Mary of Scotland (1082–1116) was the younger daughter of Malcolm III of Scotland and his second wife, Margaret of Wessex. Mary was a member of the House of Dunkeld by birth and Countess of Boulogne by marriage.

== Life ==
In 1086, Mary and her sister, Matilda, were sent by their parents to Romsey Abbey. Their maternal aunt, Christina, was abbess there. The girls spent their early years at the monastery, where they also received part of their education. Some time before 1093, they went to Wilton Abbey, which also had a reputation as a centre of learning, to finish their education.
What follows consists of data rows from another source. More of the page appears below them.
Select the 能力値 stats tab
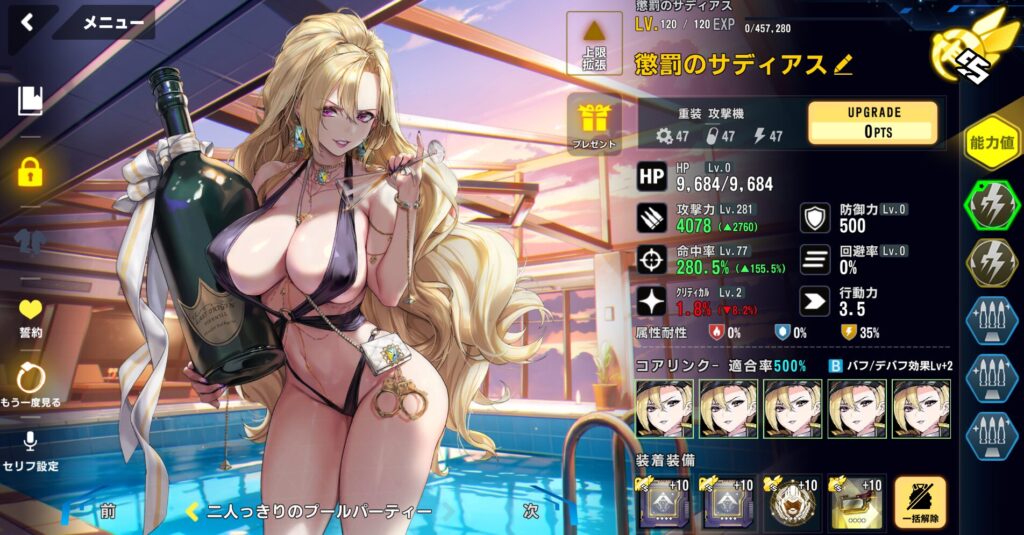The image size is (1024, 535). point(990,143)

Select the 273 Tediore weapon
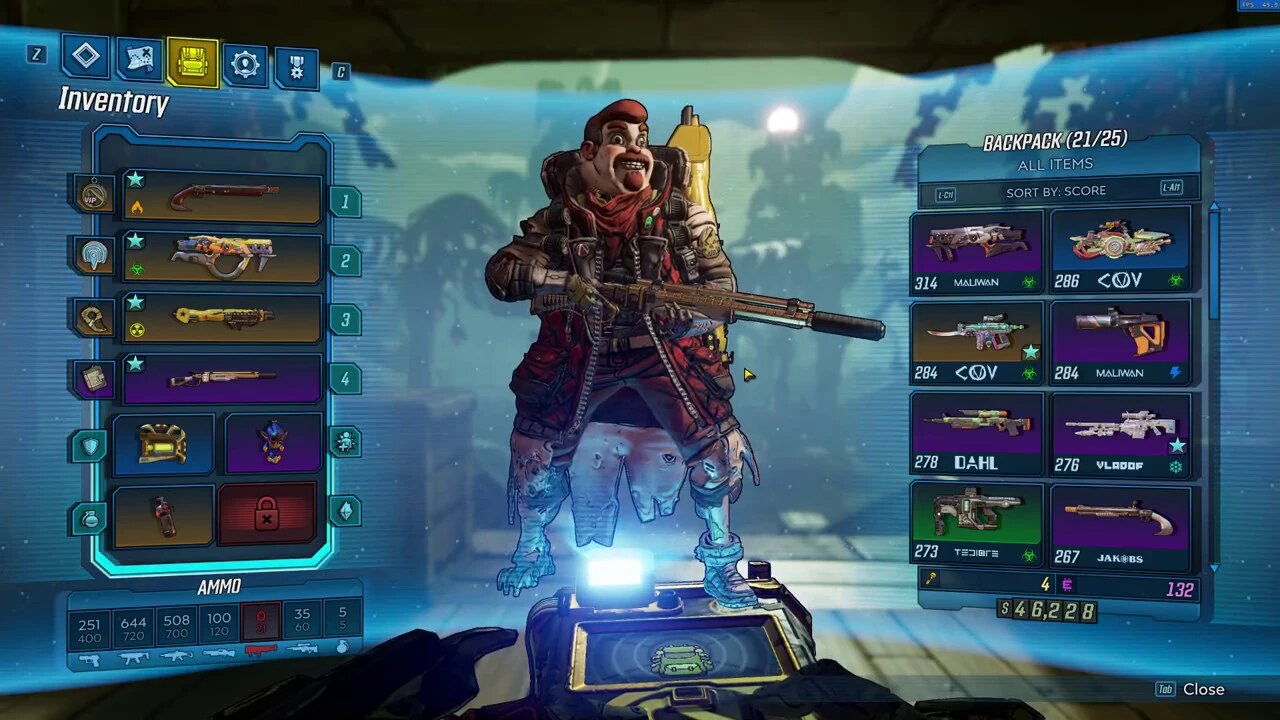tap(976, 524)
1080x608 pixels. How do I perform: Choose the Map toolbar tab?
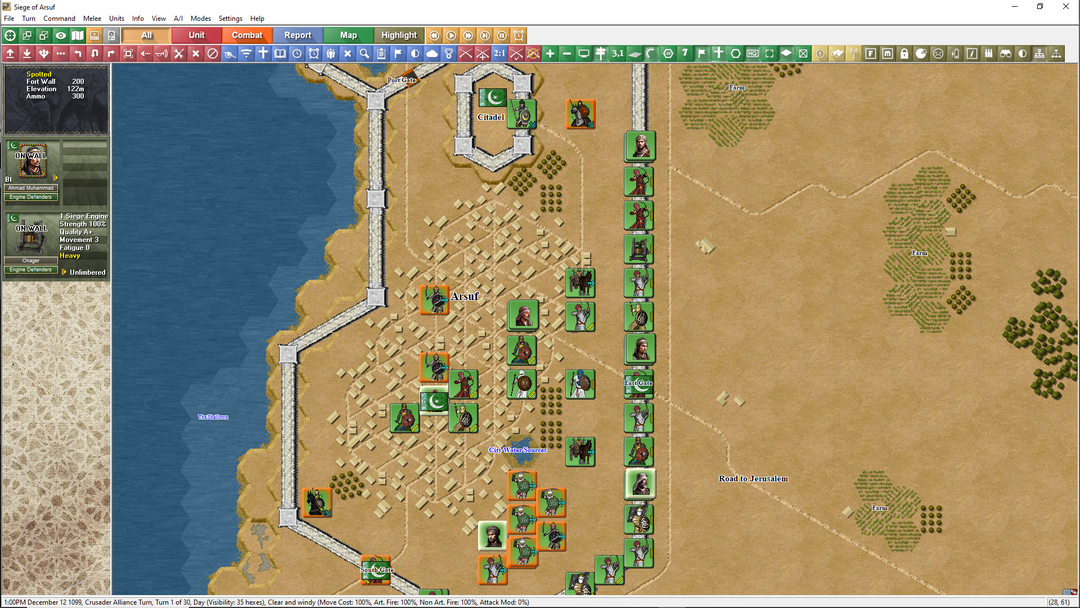tap(348, 36)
Matilda received many proposals for marriage but refused them all for the time being.

Matilda finally left the monastery in 1100 to marry King Henry I of England. The marriage was controversial because it was not clear whether the girls had been veiled as nuns. Mary herself had left the abbey in 1096. Matilda wanted her to marry as well, so Henry I arranged a match with Eustace III, Count of Boulogne. The couple had a daughter, Matilda, who succeeded Eustace and later became Queen of England.

Mary died in 1116, nine years before her husband. She was buried at the Cluniac abbey at Bermondsey.